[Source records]
+ + + + + + +
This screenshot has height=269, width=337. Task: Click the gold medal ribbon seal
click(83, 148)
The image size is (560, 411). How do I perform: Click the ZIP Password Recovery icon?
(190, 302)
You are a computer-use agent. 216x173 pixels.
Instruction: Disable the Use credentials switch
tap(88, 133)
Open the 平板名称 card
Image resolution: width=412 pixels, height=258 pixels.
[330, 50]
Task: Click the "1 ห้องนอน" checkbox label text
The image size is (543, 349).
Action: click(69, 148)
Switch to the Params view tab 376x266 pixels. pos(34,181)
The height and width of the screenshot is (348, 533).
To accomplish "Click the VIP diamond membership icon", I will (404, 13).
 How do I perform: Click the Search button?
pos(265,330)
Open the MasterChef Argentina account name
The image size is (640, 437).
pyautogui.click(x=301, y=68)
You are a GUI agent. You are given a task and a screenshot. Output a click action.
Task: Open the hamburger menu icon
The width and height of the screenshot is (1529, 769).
+ + + + + + +
--- WHAT TO PRODUCE ---
Please reproduce the records exactly, without leaving any out.

--- EXERCISE RESPONSE ---
This screenshot has height=269, width=337. Task: Click the gold medal ribbon seal
click(83, 148)
The image size is (560, 411). How do I perform: Click the ZIP Password Recovery icon?
(190, 302)
You are a computer-use agent. 216x173 pixels.
Instruction: Disable the Use credentials switch
tap(88, 133)
Open the 平板名称 card
Image resolution: width=412 pixels, height=258 pixels.
[330, 50]
Task: Click the "1 ห้องนอน" checkbox label text
The image size is (543, 349).
Action: click(69, 148)
Switch to the Params view tab 376x266 pixels. pos(34,181)
The height and width of the screenshot is (348, 533).
To accomplish "Click the VIP diamond membership icon", I will (404, 13).
 How do I perform: Click the Search button?
pos(265,330)
Open the MasterChef Argentina account name
The image size is (640, 437).
pyautogui.click(x=301, y=68)
You are a GUI agent. You are given a task and a screenshot. Output a click action.
Task: Open the hamburger menu icon
The width and height of the screenshot is (1529, 769).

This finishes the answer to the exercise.